The most obvious need for anesthesiologists to compile clinical and practice data is to meet the reporting requirements for the quality and Clinical Practice Improvement Activities (CPIA) categories of the QPP. The quality category replaces PQRS, and physicians will be required to report six measures, including at least one outcomes measure. The CPIA are activities to improve one’s practice and the patient experience. Physicians must report on three high-weighted activities or six medium-weighted activities for a 100% score. Having efficient access to data, whether through claims reporting or downloaded to a registry or through an EHR vendor, will be imperative for successfully participating in the QPP.
But other value-based payment programs, including bundled payments, the Medicare Shared Savings program, and especially the Perioperative Surgical Home (PSH) model touted by the American Society of Anesthesiologists (ASA), will elevate the role of data in providing a lower-cost, higher value clinical experience for patients and practices alike.
In a recent article by Anesthesiology News, Carolyn Crist writes about how SCOR (the Society for Ambulatory Anesthesia, or SAMBA’s, Clinical Outcomes Registry) may be a useful tool to help anesthesiologists improve the quality of their practices.

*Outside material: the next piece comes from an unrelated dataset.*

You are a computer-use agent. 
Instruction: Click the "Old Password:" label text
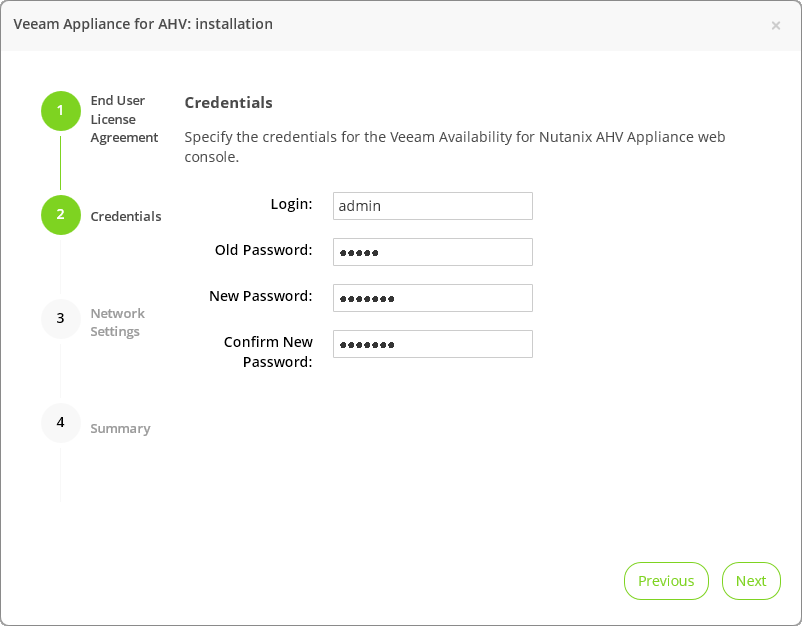tap(263, 250)
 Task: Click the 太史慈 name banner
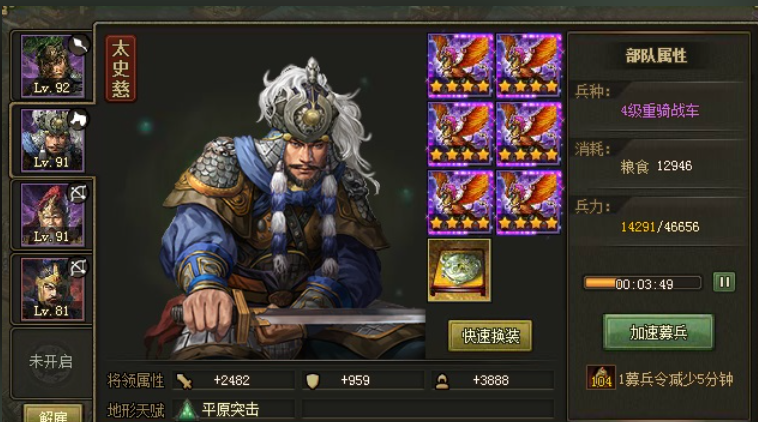[120, 68]
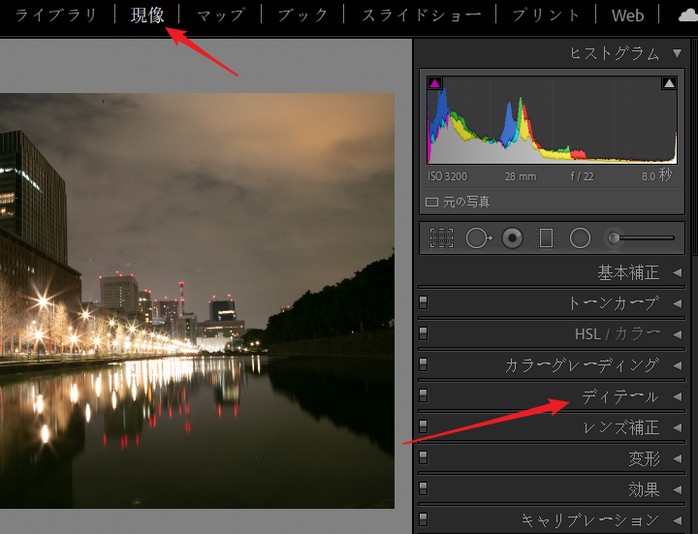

SCOR extrapolates data from a hand-written form used by nursing staff that details a patient’s activities throughout the procedure, including details on the patient, surgeon, anesthesiologist, and procedure, as well as start/end time, anesthetic technique, antibiotics, and analgesics. The form also asks for information about the patient’s recovery room stay, including adverse events, pain score, unplanned catheters, opioid medications, nausea and vomiting. Finally, the form prompts nurses to follow up with patients after discharges to collect data about pain control, patient satisfaction, and post-discharge nausea and vomiting.
According to Karen Carlson, MD, MBA, assistant professor of anesthesiology at the Emory University School of Medicine, the form takes staff about 60 to 90 extra seconds to complete and enter into the electronic health record, and then her practice mines the data to find ways to improve clinical workflows and patient experience.
Apart from reporting QPP measures or participating in SCOR, what other data could anesthesiologists begin collecting and analyzing to preparing for more value-based initiatives? Douglas G. Merrill, MD, MBA, professor of anesthesiology at the University of California, Irvine Medical Center recently spoke about about the perioperative surgical home and safety at “Driving Change in Ambulatory Anesthesia,” a joint meeting held by the Society for Ambulatory Anesthesia and the American Society of Anesthesiologists. According to another Anesthesiology News article about that event, Merrill advised anesthesiologists “to monitor outcomes, including those of various providers, such as physicians, nurses and home health aides.” Specifically, he recommended collecting and analyzing the following data for possible improvements:
- post-discharge data
- pain control
- postoperative nausea and vomiting
- PACU time
- returns to the operating room
- patient satisfaction
- infection rates
- cost of on-site care
- time to return to work
- opioid use on site
For Dr. Merrill, the bottom line when thinking about the role data plays in value-based care is to plan ahead and start now. “My suggestion is to be proactive,” Dr. Merrill said. “As these strategies increase in number and scope, you’ll be not only prepared, you will have already acted.”